# Task prompt:
Please reproduce the records from the line with "Identify the location" up to and including the line with "(1472, 286).", and give only those lines.

# Given records:
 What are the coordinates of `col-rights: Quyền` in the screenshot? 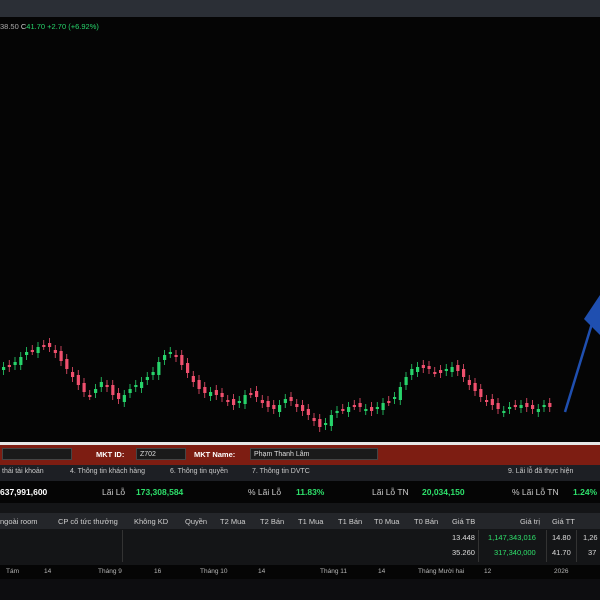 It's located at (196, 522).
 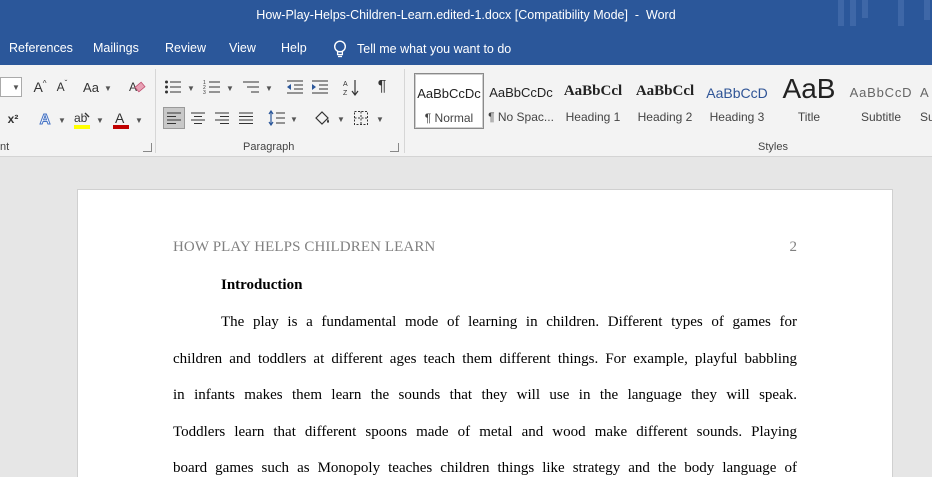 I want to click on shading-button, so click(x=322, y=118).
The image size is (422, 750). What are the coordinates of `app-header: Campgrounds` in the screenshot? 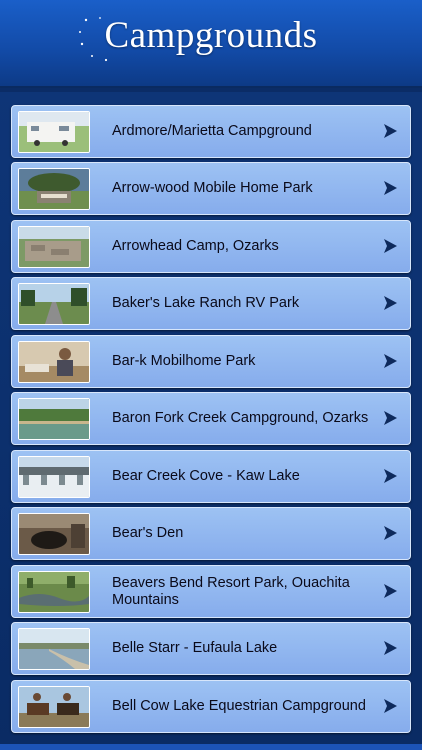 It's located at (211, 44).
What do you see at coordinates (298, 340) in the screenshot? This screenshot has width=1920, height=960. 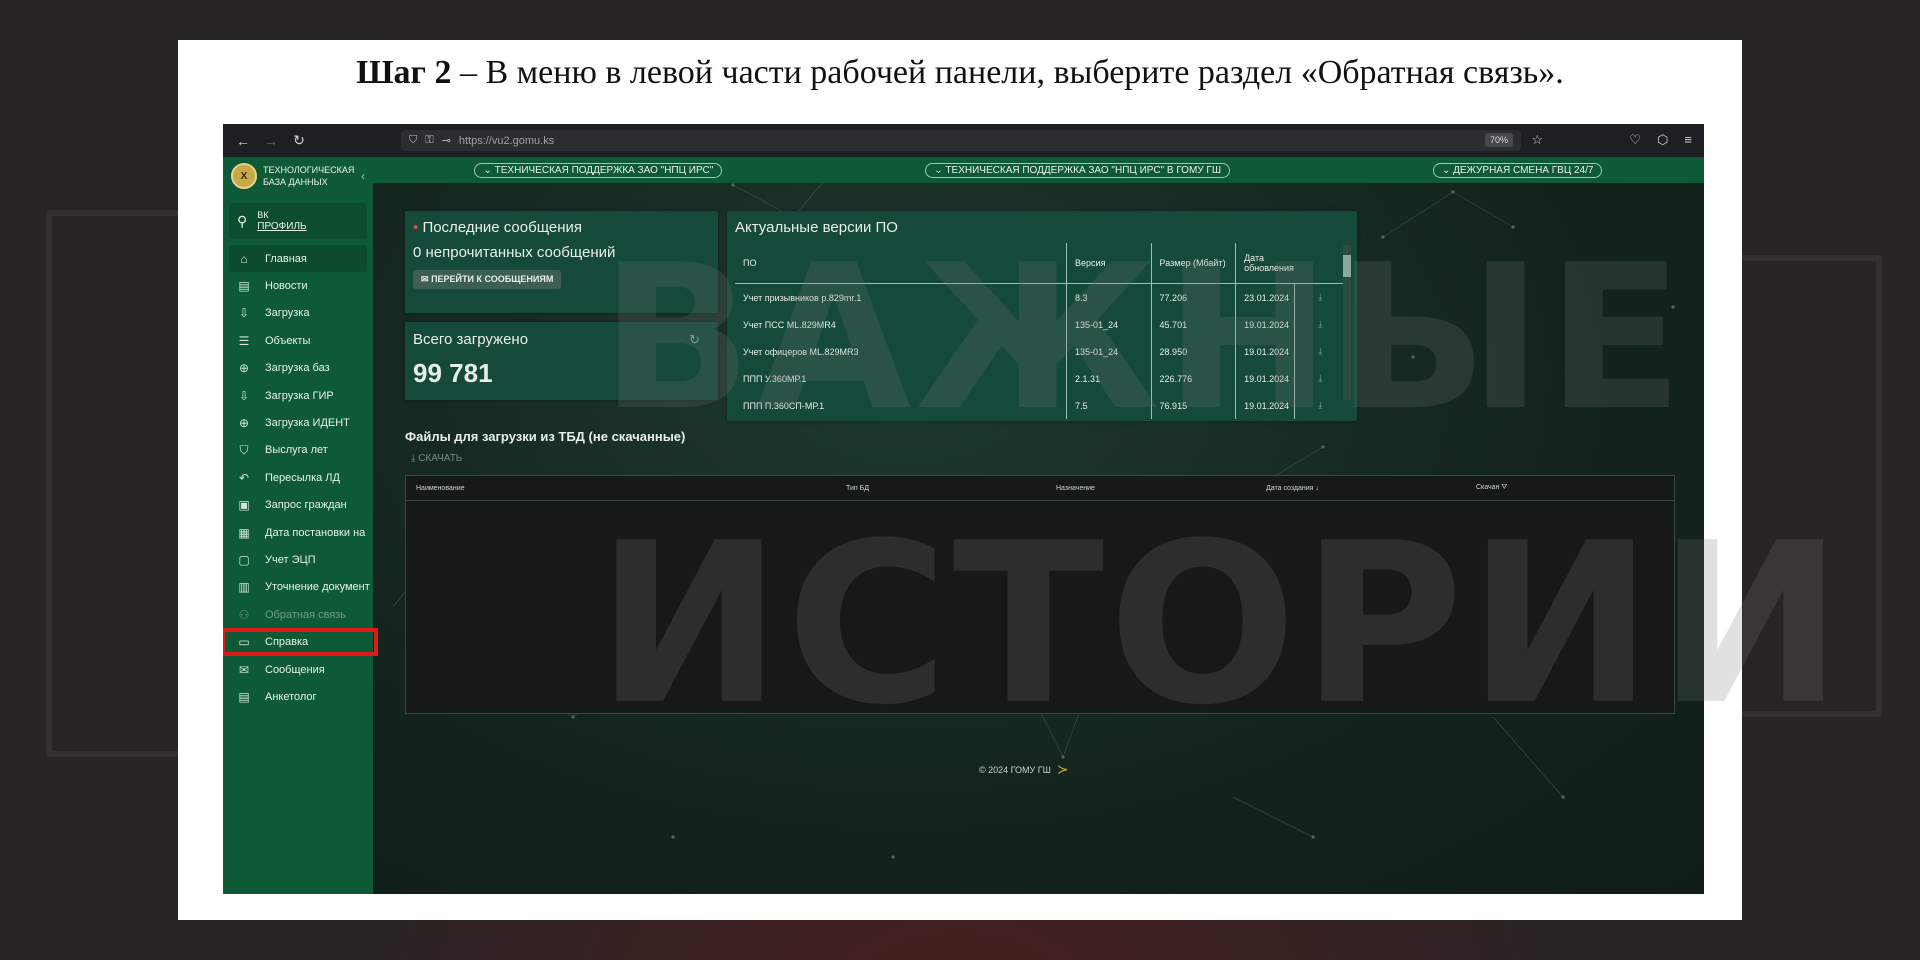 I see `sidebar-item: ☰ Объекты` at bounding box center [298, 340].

...

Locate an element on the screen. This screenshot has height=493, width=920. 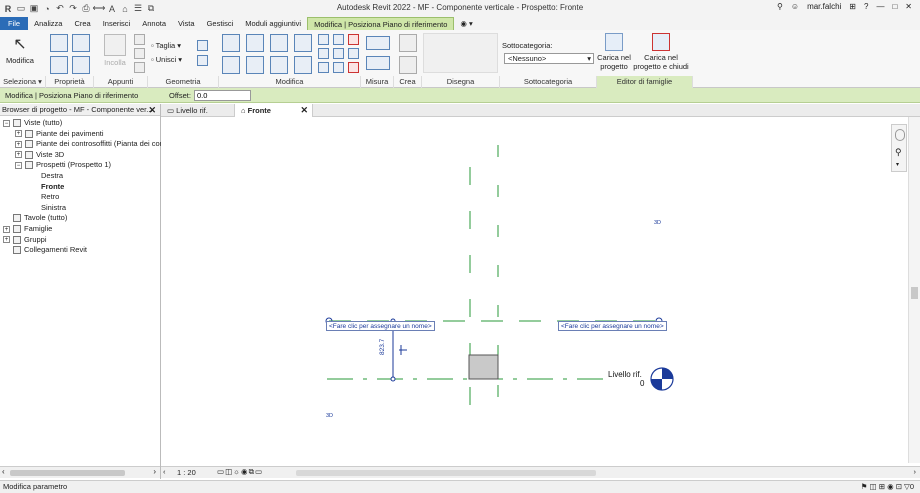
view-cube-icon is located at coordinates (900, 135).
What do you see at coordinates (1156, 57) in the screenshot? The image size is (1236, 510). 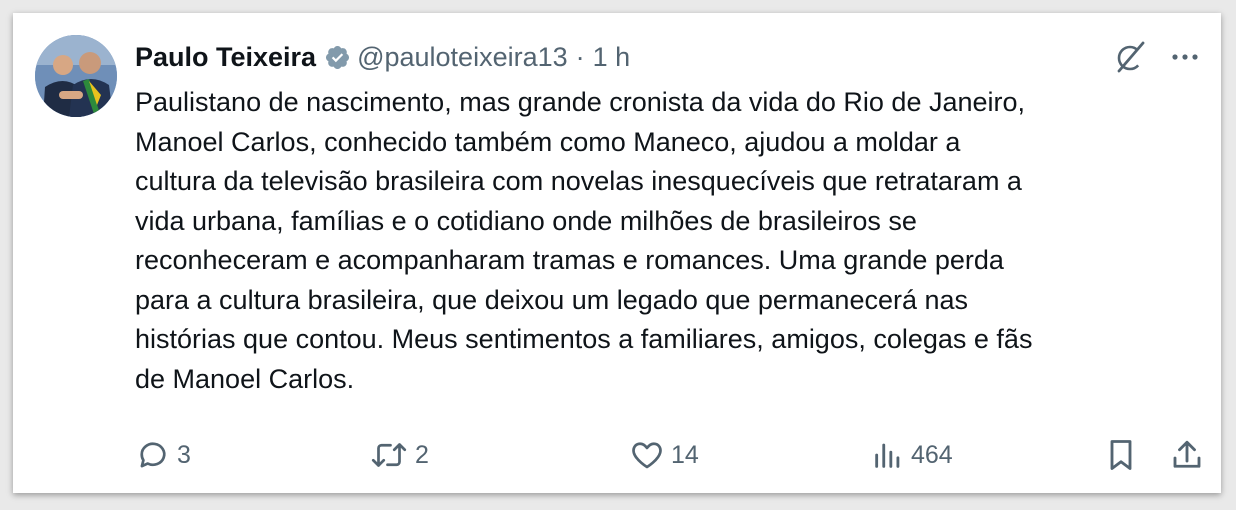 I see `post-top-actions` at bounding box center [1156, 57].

...

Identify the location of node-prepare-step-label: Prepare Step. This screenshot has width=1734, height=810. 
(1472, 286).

# Task solution:
Identify the location of node-prepare-step-label: Prepare Step. This screenshot has width=1734, height=810. 
(1472, 286).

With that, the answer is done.